### Passage donné ###

L’objection de réversibilité repose sur l’ambiguïté de cette définition. En imaginant un mouvement de t à t’, renversé dans le temps à l’instant t’, l’objection suppose que le mouvement inorganisé à t, l’est aussi à t’, sans quoi le processus sort du cadre d’application de la fonction H. Hadamard affirme que cela n’est pas exact 291  et propose une autre version des propriétés de la quantité H, immunisée contre l’objection de réversibilité.

‘"Soient H1 et H2<H1, deux valeurs de H ; T un intervalle de temps convenablement choisi.
Désignons par M1 les mouvements pour lesquels, pendant l’intervalle T, la quantité H prend au moins une fois la valeur H1 ; par M2, les mouvements pour lesquels (au cours du même intervalle de temps) H prend au moins une fois la valeur H2 ; par M3, ceux qui satisfont à l’une ou l’autre des deux conditions précédentes ; autrement dit, qui sont à la fois des mouvements M1 et des mouvements M2.
Les M3 sont exceptionnels parmi les M1, mais non parmi les M2." 292

Notes
280.

[GIBBS, J.W., 1902], il a été traduit en français, en 1926 seulement, par F. Cosserat (avec une introduction de L. Brillouin).

281.

En introduction à son traité, Gibbs signale qu’il prend le parti de ne pas expliquer "les mystères de la Nature". Partant du problème des chaleurs spécifiques, problème essentiel en ce début de XXème siècle et lié aux questions d’équipartition de l’énergie, Gibbs affirme : "Certainly, one is building on an insecure foudation, who rests his work on hypotheses concerning the constitution of matter. Difficulties of this kind have deterred the author from attempting to explain the mysteries of nature, and have forced him to be contented with the more modest aim of deducing some of the more obvious propositions relating to the statistical branch of mechanics." [GIBBS, J.W., 1902], p. x. On pourra remarquer qu’il n’échappe pas aux tentatives de récupération des énergétistes, voyant chez Gibbs de bons arguments contre la nécessité de recourir à l’atomisme. Cependant, Gibbs ne partage pas ces vues énergétistes (voir [KLEIN, M.J., 1972], p. 391 et [BRUSH, S.G., 1983], p. 76 à ce sujet). De toute manière Gibbs n’est pas enferré dans ce débat autant que Boltzmann.

###

**Énoncé 1:** Pour chacune des affirmations suivantes, indiquez si elle concorde avec le passage donné, en répondant par oui ou par non et en citant exactement les mots du passage qui tranchent. (a) Gibbs annonce dans son introduction qu’il va expliquer les mystères de la Nature. (b) Hadamard propose une version des propriétés de la quantité H qui résiste à l’objection de réversibilité. (c) Gibbs partage les vues des énergétistes.
**Énoncé 2:** D’après le passage donné, de quel problème, essentiel au début du XXe siècle, Gibbs part-il dans l’introduction de son traité ?

### Matériel fourni ###

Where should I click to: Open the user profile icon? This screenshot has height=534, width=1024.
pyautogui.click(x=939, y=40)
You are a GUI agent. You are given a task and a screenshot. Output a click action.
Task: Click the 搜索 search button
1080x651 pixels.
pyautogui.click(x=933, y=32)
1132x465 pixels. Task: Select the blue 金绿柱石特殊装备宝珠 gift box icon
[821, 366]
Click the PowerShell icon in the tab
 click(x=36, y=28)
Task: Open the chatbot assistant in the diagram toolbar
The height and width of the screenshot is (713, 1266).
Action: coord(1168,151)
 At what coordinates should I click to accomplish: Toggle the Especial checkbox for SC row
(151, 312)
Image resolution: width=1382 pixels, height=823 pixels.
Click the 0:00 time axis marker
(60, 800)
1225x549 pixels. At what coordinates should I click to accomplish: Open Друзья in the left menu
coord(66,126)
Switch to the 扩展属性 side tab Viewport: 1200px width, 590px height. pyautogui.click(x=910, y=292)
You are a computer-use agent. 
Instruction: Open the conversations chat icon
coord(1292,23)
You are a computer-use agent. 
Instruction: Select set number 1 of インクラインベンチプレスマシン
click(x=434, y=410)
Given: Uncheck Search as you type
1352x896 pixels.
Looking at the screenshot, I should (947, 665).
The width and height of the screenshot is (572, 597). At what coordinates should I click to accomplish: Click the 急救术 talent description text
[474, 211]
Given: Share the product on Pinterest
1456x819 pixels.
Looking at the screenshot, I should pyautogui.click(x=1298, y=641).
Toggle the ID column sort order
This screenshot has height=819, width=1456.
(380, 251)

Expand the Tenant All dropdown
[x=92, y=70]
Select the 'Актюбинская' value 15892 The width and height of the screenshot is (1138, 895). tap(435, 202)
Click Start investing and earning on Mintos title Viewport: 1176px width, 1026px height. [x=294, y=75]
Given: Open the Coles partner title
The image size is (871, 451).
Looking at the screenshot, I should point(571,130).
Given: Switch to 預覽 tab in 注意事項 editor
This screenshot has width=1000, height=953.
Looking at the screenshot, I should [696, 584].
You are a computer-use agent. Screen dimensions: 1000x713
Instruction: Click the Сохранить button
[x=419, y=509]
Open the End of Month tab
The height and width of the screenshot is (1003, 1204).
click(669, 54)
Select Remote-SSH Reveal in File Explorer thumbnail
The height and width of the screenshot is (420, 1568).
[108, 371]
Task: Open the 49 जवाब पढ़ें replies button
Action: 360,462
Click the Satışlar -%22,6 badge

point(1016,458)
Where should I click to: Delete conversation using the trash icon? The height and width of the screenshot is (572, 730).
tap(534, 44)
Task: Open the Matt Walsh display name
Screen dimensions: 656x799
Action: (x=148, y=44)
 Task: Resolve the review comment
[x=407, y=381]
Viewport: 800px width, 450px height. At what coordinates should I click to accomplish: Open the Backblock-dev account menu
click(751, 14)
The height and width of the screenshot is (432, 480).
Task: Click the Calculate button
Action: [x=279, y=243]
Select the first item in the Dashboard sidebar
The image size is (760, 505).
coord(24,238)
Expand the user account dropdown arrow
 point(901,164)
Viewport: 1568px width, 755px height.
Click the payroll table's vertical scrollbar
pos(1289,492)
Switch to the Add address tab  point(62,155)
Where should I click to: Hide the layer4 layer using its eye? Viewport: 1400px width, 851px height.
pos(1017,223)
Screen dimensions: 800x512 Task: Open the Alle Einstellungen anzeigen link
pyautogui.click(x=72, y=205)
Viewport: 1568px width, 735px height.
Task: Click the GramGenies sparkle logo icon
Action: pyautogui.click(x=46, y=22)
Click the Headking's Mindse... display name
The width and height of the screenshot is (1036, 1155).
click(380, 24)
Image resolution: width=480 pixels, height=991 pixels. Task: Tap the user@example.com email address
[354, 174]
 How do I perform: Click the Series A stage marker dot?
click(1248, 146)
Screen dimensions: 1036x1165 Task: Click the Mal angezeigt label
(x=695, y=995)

###

**Réponse complète 1:**
(a) Non : « Gibbs signale qu’il prend le parti de ne pas expliquer "les mystères de la Nature" ».
(b) Oui : « propose une autre version des propriétés de la quantité H, immunisée contre l’objection de réversibilité ».
(c) Non : « Cependant, Gibbs ne partage pas ces vues énergétistes ».

**Réponse complète 2:** Il part du problème des chaleurs spécifiques.